Trends & Features

Paul Sherratt looks at the growth of real-time marketing within the sporting goods industry

Thanks to social media, we’re getting used to big companies talking directly to us, instead of just advertising next to what we’re reading.

Today, tools such as Twitter and WordPress have led to an explosion of brands producing and spreading content, competing with traditional media for audience attention and employing journalists as creative storytellers.

The concept of real-time marketing is certainly nothing new, but the speed at which it’s being executed and the importance attached to it continues apace.

adidas, Nike and Puma
In 2014 adidas Group announced that it was to roll-out its digital newsrooms for all its brands in order to tap into trending topics and, according to the company, build on “moments of celebration and acknowledgement”.

Nike and Puma made similar moves to, in their own words, “exploit sporting events”.

Formed for the London 2012 Olympics, adidas newsrooms are already in 12 cities across the world in the belief that they are where trends start. Marketers in those hubs are internally likened to DJs ‘being on the decks’, spinning the brand against cultural shifts without having to wait for approval.

They are able to freely interpret global briefs for their cities because adidas executives realise the business has to publish five great pieces of content a week, not five great adverts a year – a fundamental shift for which it is not built.

But is this approach sustainable or practical for most brands and how does it fit into the overall marketing mix?

Anticipatory planning
While it’s true there are many elements of our industry reliant on the now and the news that happens there and then – not least a sporting achievement by a particular endorsee – effective real-time marketing doesn’t always require 24/7 brand newsrooms. Marketers adopting an anticipatory planning approach can pre-plan particular content and adapt to real time only if required.

In this scenario, real-time marketing can be considered as part of a larger strategy that focuses on creating relevance and value, with brands anticipating and planning for a range of scenarios around real-time events.

In simple terms, if the marketing strategy focuses on an endorsed club or athlete participating in a particular event, there are a number of scenarios that can be explored – they win, lose, perform a personal best, etc.

If particular strategies have already been established for each of these scenarios, the execution is a simple roll-out against whatever outcome, thus ensuring that, while it may appear to be reactionary, the delivery is commensurate with the overall marketing activity.

If plans are flexible enough, changes can then be applied across the spectrum of a campaign – this is real-time marketing at work in its best form.

Remaining relevant
If the anticipatory planning approach is not undertaken, it’s important marketers avoid getting carried away by the hype surrounding real-time and remember to approach each advertisement with the question: does this help to build the brand?
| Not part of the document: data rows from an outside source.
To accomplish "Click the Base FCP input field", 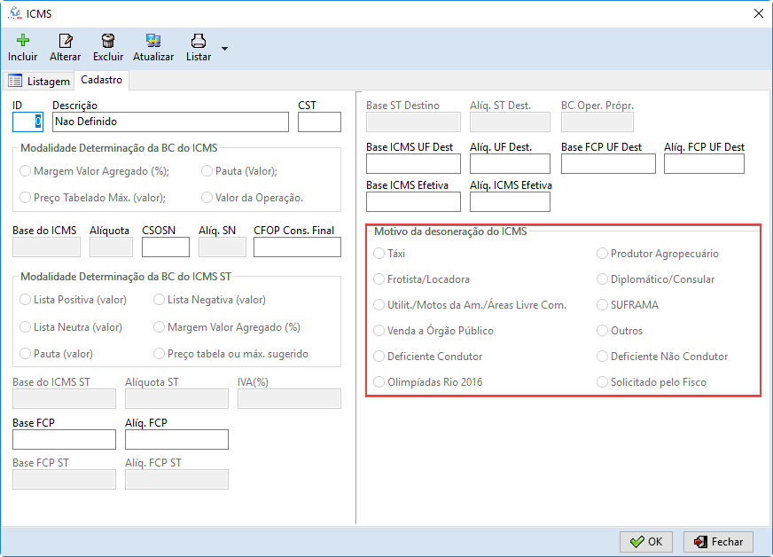I will pyautogui.click(x=64, y=439).
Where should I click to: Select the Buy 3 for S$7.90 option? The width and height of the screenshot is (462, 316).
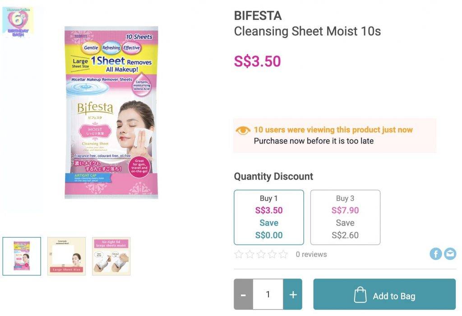[x=345, y=217]
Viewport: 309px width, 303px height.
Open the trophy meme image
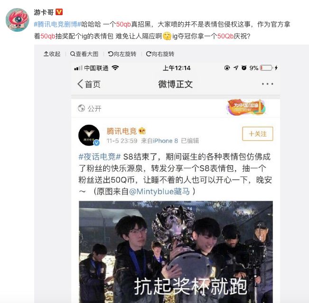pyautogui.click(x=176, y=252)
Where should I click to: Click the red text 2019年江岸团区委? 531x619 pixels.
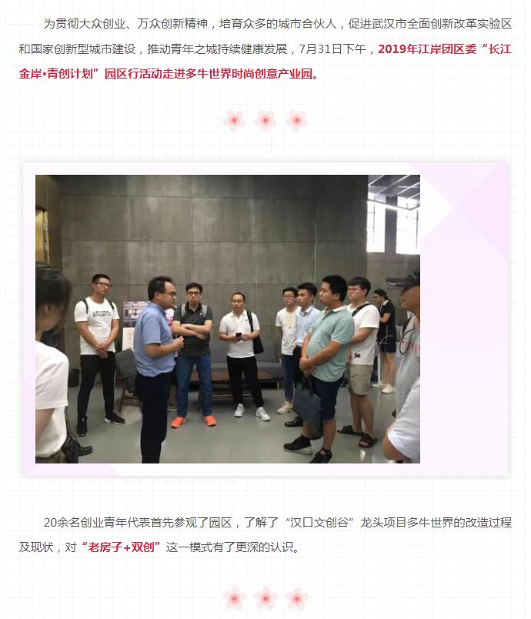[x=427, y=49]
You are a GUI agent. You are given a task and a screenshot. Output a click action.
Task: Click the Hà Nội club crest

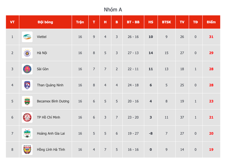[x=27, y=53]
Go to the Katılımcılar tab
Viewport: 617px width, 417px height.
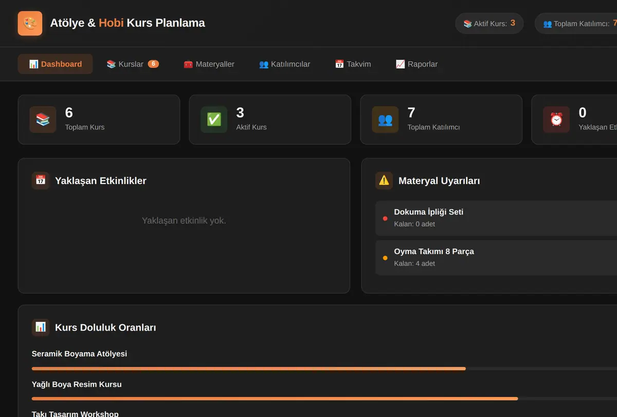(x=284, y=64)
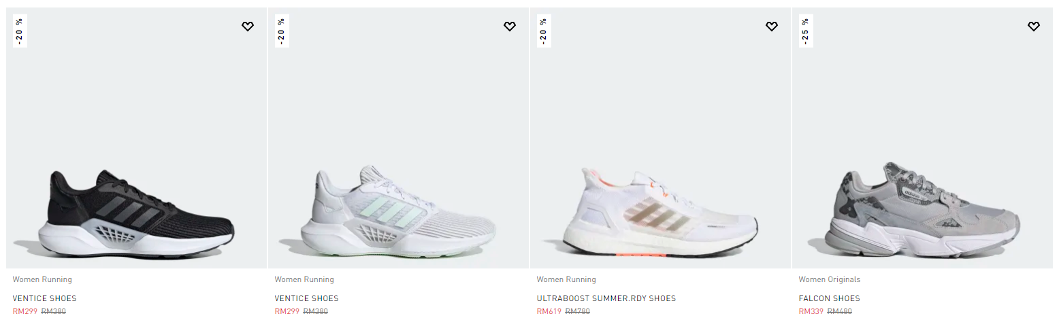Click -20% badge on Ultraboost shoes
The width and height of the screenshot is (1059, 325).
tap(542, 31)
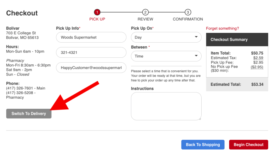This screenshot has height=155, width=276.
Task: Open the Time dropdown arrow
Action: pyautogui.click(x=196, y=56)
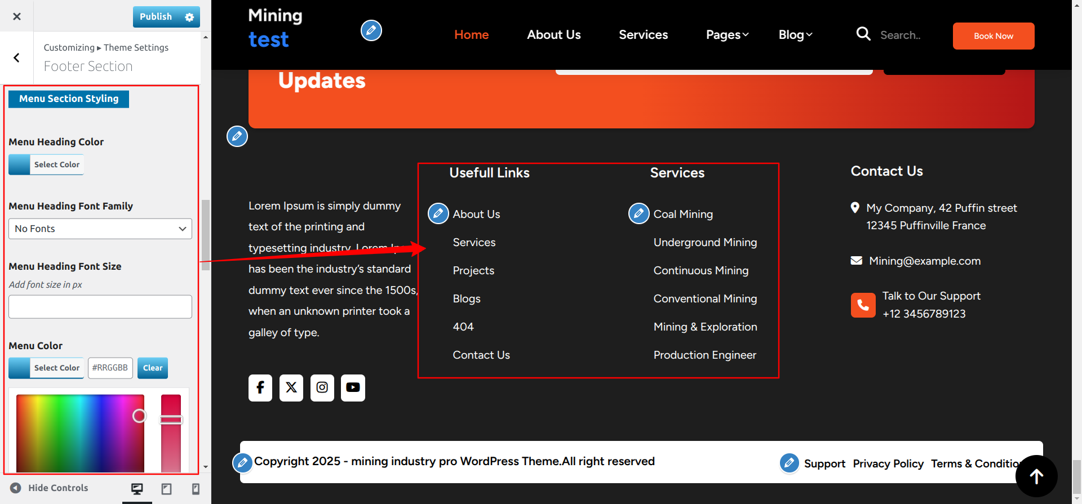
Task: Open the About Us nav item
Action: point(553,35)
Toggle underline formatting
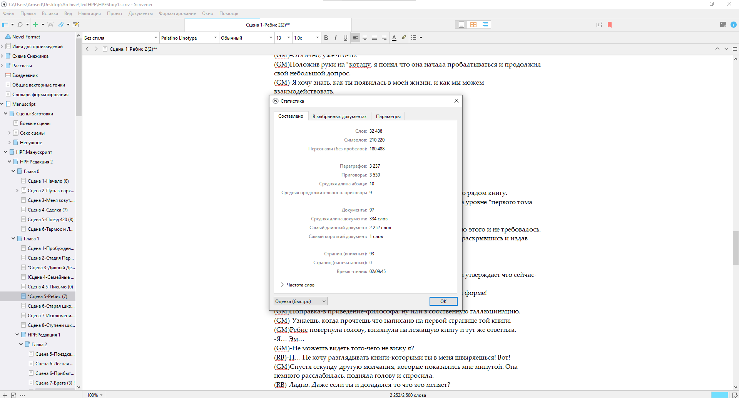This screenshot has height=398, width=739. [345, 38]
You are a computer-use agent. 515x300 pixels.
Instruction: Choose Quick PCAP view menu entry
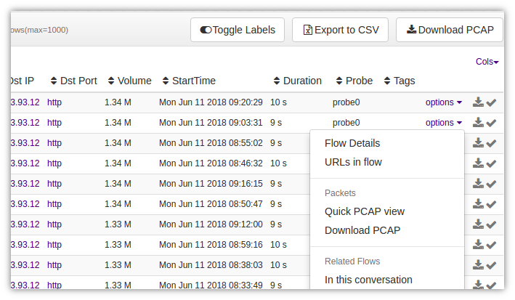click(365, 211)
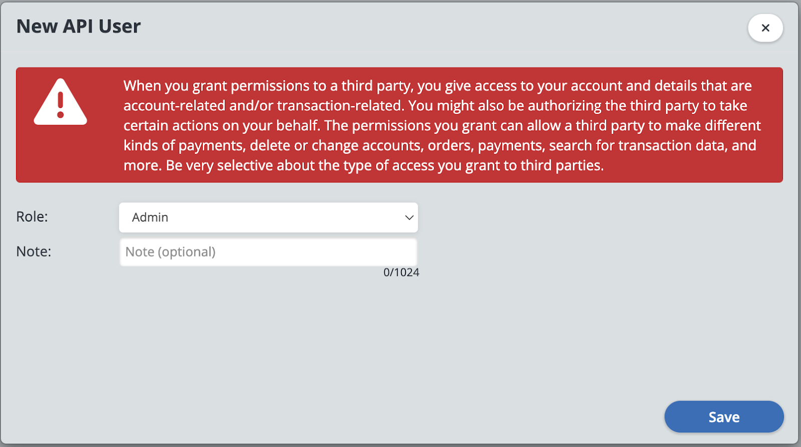801x447 pixels.
Task: Close the New API User dialog
Action: click(x=765, y=28)
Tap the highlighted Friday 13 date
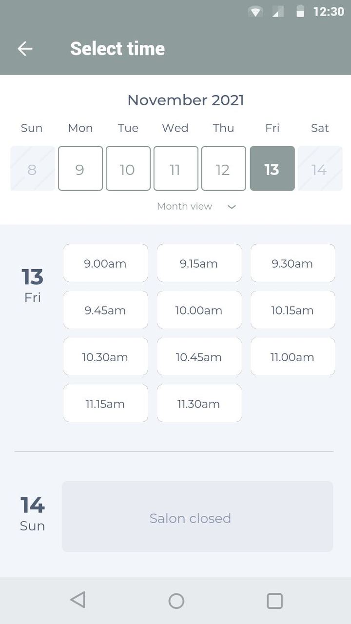This screenshot has width=351, height=624. pos(272,169)
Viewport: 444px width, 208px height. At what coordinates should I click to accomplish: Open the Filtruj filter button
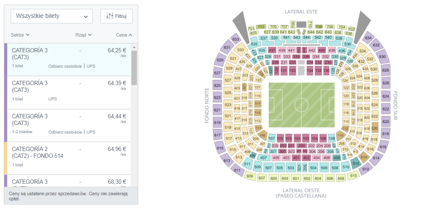[117, 16]
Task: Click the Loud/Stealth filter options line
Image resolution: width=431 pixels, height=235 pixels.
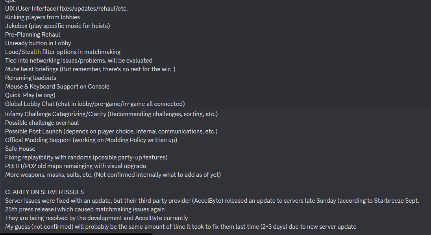Action: tap(63, 52)

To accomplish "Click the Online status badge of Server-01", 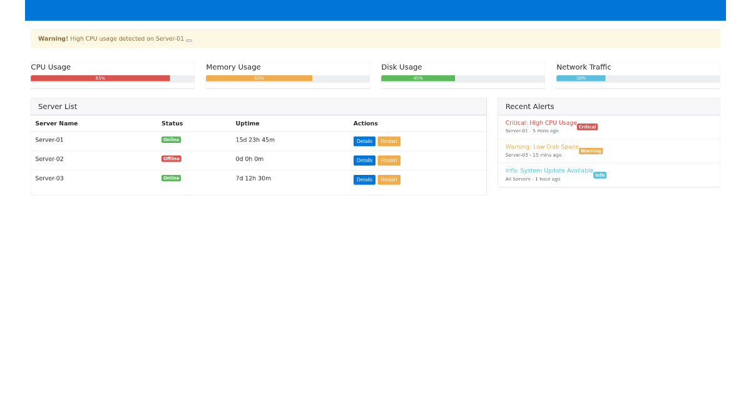I will 171,140.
A large number of real-time efforts have been ill conceived and badly received by consumers. The reason for this is because marketers did not ask themselves whether putting out the content was relevant for their strategy and brand. The key point is brands must avoid groping for relevance and choose only the most appropriate conversations to join.

Brands don’t need to tweet something clever during big events but, instead, learn how to engage their audience meaningfully in the conversations and trends that matter to them in real time – and it’s technology that will ultimately assist in this process.

Technological advances
Real-time marketing is firmly rooted in the proliferation of technology and it’s for brands to come to terms with and reflect these developments in their planning.

Multiscreening is on the rise, which means every moment and event on a local and global scale is now accompanied by vast amounts of real-time social activity, to which brands have to adapt their output accordingly. Continued advances in technology in the next year will help to speed up this process.

adidas, both within and outside its newsroom strategy, is figuring out what part technology will play in all elements of the sales and marketing mix, so that it can stop using the platforms not contributing much and focus on those elements that work. Once achieved, many commentators predict brands will be able to build true customer relationship management into their businesses, giving what would effectively be a single customer view across its platforms.

Imagine the future where adidas could create a campaign for the 15 people who have bought the Messi football boot for the last three years. If you have that data and can match it to the social data, there are so many interesting possibilities that could be explored.

Getting closer to the end user
Content marketing ultimately means getting closer to the customer and, for adidas, newsrooms are the fastest way to do it. For other brands, an anticipatory approach in conjunction with traditional social communication may provide a more cost-effective solution.

It does seem that, within adidas, marketing had become disjointed and the introduction of hubs will allow it to promote new products at a much faster pace than its marketers are used to. The urgency behind the move stems from the company’s struggle to consistently meet investors’ expectations as Nike and Under Armour outpaced its growth.

It remains to be seen if this approach will enable adidas to catch up. However, as a key partner to UEFA EURO 2016 this summer, it has an excellent opportunity to drive this strategy forward and for the results to be seen by the end of this year.